森のライフスタイル研究所が、長野県伊那市で進めている「アカマツの森 里山再生プロジェクト」は、駒ケ根市の林業会社「アーバンフォレストリー」との協働プロジェクトだ。人の手が入らなくなったことにより、荒廃しているアカマツ林を整備してアカマツの元気を取り戻し、昔のようにマツタケの採れる森づくりに取り組んでいる。(森のライフスタイル研究所=岩崎唱)

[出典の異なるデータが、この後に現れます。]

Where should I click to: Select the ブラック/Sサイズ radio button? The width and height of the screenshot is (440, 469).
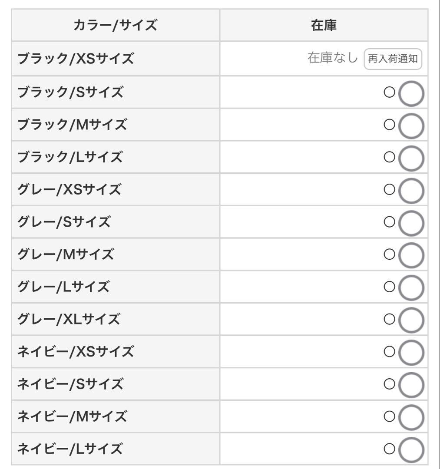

森のライフスタイル研究所が実施している森づくりプロジェクトの中で、もっともユニークなのが、長野県の伊那で取り組んでいる「アカマツの森 里山再生プロジェクト」だ。この活動では、普段の森づくり活動でのように植林や下草刈りは行わない。では、何を行うのかというと、熊手を使って林内の落ち葉と腐葉土をひたすらかきだしている。
アカマツに限らずマツ類は、菌根菌と共生することによって荒れ地でも生育できる。むしろ、貧栄養な荒れ地を好む。菌根菌とは、菌根をつくって植物と共生する菌類のことで、菌類とはキノコやカビ、酵母などの仲間のこと。細菌と区別するために真菌とも呼ばれる。
キノコなどの菌類は、植物と違い葉緑体を持たず光合成ができない。したがって栄養分は外部から摂取する。摂取の仕方により共生菌と腐生菌に分けられ、共生菌はさらに菌根菌と寄生菌に分けられる。そして、菌根菌は、外生菌根菌と内生菌根菌に分けられ、さらに外生菌根菌は植物の根と完全共生関係を築くものと、半寄生関係のものがある。
頭が混乱しそうだが、アカマツと共生するのは、菌根菌はマツタケ菌でその子実体がマツタケだ。同じキノコの仲間でもシイタケやナメコ、マイタケなどは腐生菌の仲間で、枯れて朽ちた木を分解して養分として取り入れ生育している。